Rare earth” refers to a collection of 17 elements from the periodic table, with Star Trek-sounding names like holmium, europium, neodymium, and thulium.  They tend to be found together, and exhibit similar chemical properties that make them useful — and in many cases vital — for a whole host of high-tech applications, such as superconductors, magnets, and lasers.  Rare earths are essential ingredients in many emerging “green” technologies, including wind turbines and batteries for electric cars.  A lot of advanced U.S. military hardware, including tank navigation and naval radar systems, also depends on rare earth-based components.

The last mine in the USA was shut down in 2002. For the watermelons the closing of that mine was a victory. However, in 2010 it should be seen as a disaster. The policies of the watermelons has aided and abetted the Chinese in having what is a near monopoly on rare earth. Considering the advancement in technology, as well as acceding to watermelon demands that we seek out new ways of generating electricity via the expensive and not so viable wind farms and solar panels, the reliance upon a near monopolistic source of supply is quite dangerous to the strategic requirements of most other nations.

The shift from manufacturing production in the USA (UK, Australia and Europe) to India, China and other South-East Asian nations is not a good move.

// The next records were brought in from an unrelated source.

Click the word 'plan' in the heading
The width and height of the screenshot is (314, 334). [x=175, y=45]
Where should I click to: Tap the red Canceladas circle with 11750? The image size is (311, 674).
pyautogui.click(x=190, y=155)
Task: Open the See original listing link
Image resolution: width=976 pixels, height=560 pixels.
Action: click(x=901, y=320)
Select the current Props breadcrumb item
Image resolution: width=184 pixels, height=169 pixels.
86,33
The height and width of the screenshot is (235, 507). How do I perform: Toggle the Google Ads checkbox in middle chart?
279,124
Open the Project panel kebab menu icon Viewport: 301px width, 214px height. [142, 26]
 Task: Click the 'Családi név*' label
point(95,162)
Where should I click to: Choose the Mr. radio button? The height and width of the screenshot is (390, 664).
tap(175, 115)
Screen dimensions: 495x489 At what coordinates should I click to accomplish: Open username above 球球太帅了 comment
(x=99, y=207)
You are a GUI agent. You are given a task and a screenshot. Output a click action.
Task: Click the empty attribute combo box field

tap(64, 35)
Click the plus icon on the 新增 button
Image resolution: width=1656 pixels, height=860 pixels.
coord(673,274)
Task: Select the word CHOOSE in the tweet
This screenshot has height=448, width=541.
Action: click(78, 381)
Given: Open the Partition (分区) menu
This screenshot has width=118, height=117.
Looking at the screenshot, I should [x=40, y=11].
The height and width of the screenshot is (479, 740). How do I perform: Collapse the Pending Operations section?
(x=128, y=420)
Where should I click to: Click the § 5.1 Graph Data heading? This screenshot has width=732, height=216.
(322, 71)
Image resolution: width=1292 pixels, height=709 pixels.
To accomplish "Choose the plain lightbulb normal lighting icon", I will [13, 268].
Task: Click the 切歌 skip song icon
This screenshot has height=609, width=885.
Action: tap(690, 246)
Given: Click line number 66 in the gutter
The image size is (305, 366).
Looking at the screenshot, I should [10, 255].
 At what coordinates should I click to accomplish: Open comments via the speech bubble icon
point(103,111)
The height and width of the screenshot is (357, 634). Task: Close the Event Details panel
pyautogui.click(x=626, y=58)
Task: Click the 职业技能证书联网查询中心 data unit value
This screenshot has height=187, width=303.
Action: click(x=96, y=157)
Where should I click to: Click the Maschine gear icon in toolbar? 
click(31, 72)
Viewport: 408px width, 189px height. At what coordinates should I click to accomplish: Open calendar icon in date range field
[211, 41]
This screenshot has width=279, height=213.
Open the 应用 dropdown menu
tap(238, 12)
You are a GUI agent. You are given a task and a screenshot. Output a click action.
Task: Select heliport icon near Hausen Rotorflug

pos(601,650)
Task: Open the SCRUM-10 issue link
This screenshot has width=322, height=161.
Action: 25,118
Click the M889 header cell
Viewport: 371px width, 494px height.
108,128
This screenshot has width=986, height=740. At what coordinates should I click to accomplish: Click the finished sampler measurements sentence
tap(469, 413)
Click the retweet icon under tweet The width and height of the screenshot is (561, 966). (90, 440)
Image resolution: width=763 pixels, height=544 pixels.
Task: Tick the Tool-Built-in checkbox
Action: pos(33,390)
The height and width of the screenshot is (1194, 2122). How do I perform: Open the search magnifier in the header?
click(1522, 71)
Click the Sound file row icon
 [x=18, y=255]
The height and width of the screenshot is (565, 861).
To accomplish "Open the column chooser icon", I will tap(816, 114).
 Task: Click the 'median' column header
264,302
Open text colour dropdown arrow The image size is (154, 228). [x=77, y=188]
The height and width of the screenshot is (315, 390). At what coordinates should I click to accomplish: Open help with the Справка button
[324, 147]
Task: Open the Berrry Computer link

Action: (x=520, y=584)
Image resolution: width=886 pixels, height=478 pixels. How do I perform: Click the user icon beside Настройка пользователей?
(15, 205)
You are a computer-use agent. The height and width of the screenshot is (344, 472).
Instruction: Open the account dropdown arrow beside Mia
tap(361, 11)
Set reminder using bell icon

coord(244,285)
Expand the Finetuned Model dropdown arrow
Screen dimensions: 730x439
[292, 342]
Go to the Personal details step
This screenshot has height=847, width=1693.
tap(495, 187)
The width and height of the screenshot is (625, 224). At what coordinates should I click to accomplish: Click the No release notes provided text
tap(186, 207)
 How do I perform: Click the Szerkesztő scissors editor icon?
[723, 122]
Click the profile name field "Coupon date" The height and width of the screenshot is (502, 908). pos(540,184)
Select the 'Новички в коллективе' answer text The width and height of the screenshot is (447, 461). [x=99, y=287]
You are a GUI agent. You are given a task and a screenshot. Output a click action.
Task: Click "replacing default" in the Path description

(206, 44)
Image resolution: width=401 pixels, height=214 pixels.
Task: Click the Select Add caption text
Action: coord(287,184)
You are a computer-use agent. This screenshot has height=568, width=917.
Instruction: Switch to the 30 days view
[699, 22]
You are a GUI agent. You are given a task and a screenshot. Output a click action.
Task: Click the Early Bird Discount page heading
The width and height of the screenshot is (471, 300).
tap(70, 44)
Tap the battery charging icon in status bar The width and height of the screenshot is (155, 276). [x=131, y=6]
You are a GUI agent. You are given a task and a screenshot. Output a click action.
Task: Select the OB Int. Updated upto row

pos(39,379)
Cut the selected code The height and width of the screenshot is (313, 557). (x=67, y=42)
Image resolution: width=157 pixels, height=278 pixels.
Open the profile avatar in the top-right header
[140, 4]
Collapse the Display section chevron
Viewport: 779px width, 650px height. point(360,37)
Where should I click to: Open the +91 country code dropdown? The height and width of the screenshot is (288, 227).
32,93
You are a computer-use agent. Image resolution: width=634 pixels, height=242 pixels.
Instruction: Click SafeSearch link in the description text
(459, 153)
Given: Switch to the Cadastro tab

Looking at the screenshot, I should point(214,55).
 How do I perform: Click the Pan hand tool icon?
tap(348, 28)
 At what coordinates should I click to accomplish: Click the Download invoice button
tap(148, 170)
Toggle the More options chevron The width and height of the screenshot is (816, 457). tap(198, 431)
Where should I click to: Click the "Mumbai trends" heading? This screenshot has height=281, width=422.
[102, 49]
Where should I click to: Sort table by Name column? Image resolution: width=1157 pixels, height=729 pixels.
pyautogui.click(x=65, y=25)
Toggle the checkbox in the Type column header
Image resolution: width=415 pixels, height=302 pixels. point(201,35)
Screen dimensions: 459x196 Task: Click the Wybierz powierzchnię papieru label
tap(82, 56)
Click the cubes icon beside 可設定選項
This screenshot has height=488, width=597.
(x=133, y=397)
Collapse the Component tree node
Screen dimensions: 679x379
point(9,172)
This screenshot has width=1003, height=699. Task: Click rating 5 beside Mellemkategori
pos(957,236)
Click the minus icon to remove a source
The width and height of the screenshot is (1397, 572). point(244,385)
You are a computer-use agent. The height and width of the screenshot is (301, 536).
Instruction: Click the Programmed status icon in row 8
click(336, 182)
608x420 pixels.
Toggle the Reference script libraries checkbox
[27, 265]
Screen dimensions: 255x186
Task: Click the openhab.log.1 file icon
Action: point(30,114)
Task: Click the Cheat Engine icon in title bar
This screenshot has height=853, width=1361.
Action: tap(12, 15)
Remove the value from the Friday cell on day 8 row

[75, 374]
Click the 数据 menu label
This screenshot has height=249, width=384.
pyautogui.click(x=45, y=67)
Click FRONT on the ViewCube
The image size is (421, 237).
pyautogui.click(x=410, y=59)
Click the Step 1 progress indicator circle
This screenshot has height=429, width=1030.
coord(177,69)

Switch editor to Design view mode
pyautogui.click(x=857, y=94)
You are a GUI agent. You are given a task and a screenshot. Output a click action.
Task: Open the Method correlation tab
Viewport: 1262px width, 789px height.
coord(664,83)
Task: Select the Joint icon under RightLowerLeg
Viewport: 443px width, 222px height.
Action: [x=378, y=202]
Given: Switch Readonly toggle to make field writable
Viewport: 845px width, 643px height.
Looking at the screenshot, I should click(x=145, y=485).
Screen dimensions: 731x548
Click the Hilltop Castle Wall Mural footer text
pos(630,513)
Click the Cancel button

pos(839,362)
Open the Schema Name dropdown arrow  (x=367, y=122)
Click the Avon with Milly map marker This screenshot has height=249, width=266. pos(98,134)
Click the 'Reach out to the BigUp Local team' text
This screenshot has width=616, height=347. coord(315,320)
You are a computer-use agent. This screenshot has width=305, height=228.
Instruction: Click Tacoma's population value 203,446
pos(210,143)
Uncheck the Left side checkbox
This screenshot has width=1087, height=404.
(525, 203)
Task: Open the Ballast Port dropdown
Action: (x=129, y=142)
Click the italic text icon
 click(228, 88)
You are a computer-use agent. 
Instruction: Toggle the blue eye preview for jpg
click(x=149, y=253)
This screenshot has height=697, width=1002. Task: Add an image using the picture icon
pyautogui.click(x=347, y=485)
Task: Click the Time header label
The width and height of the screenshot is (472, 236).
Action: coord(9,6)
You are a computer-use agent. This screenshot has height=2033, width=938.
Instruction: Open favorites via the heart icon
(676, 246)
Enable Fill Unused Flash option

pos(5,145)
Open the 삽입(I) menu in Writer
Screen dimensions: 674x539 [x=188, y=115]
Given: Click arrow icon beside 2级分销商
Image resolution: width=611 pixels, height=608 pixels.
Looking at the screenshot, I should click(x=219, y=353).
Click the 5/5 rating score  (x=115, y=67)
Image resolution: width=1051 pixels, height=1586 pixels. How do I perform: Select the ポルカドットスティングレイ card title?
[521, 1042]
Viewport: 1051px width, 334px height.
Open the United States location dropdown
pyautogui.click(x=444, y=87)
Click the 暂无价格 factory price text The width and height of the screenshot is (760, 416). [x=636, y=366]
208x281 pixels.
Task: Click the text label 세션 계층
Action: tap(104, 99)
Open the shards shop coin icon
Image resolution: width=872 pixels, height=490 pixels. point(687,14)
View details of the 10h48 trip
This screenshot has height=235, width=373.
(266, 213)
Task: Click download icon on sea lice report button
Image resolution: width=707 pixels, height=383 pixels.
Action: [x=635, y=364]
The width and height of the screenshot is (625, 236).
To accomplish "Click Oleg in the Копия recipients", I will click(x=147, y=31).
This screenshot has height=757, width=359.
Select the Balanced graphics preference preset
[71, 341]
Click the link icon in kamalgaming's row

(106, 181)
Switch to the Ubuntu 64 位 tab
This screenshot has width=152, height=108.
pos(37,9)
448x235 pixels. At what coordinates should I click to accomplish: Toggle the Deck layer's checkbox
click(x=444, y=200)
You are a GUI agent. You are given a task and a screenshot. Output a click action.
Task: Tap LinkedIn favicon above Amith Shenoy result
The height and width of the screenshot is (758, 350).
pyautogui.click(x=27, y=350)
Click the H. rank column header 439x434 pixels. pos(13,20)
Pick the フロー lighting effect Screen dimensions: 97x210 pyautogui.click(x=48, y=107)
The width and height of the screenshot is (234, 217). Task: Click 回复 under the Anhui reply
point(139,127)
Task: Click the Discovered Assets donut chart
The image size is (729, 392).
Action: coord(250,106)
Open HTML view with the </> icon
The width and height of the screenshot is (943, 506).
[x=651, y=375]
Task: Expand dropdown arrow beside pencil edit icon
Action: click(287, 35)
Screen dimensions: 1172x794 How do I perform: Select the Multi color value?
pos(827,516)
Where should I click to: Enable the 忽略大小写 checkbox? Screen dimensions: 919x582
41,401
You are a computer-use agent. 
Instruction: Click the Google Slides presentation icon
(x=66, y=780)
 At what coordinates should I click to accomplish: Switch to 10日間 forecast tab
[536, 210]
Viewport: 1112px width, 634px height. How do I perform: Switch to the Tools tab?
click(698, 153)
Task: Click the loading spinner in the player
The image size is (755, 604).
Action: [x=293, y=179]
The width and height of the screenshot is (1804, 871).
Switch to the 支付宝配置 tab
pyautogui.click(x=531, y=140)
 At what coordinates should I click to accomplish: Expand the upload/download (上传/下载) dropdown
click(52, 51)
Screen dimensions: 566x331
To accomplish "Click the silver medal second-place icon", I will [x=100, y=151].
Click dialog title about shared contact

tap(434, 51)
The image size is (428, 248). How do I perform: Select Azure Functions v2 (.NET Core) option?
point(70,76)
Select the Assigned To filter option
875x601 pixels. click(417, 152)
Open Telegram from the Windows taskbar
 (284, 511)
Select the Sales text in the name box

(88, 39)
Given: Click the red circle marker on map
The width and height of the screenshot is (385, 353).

What if the Communist Chinese became aggressive again?  The rare earth elements are required in items that are used for strategic defense. On top of that the shift in the manufacturing base has left millions of Americans unemployed.

There is no doubt that many of the watermelon policies must be reversed – and the sooner, the better. There needs to be a move to allow the rare earth mines to be opened and to be operational again. At the same time there needs to be a reversal on all those acres of land that have been locked up as reserves etc. so that the USA will not be as dependent upon other nations for oil, gas, and rare earth minerals.

I see this situation between China and Japan as a crisis in the making. If the monopoly situation is not reversed, and if we cannot reverse the watermelon demands relating to things like the manufacture of wind turbines and solar panels (which are manufactured in China rather than in say USA or Australia) then could be severe consequences in the long term.


2 Responses

Subscribe to comments with RSS.

  1. Carlyle said, on October 10, 2010 at 6:26 am

    Another excellent article. You spotlight a very important specific narrow “tactical” crisis, but it is indicative of a general wide “strategic” problem – at the national and international levels. You obviously write from an Australian perspective, but is just as pertinent in the USA, if not even more so.

    I am not against foreign trade – but all such trades need to be viewed in light of National Sovereignty. We cannot trade away our necessary resources and core industrial base. For instance: I have no problem with some percentage or certain styles of classes of automobiles being imported. But we need to retain the ability to manufacture our own, if needed. Luxuries and “nice to haves” are one thing – “must haves” are another.

    In the end, that is why we need more energy independence. This need far overshadows any stories or reasons the environmentalists can come up with.

    And, now to come full circle back to the specific subject – rare earths are not only critical to semiconductors but to batteries – a critical component of better technology and our best hope for reducing reliance on fossil fuels.

  2. Aussie said, on October 23, 2010 at 3:20 pm

    Carlyle I agree with every point that you have made on this subject.

    Here in Australia we do import a lot of cars, especially from Japan and Korea. We also manufacture some cars.

    In a time of war we need to have the ability to manufacture not just cars but also ships, aircraft and the like. Unfortunately Australia has been leaning heavily on overseas suppliers for warships, aircraft etc.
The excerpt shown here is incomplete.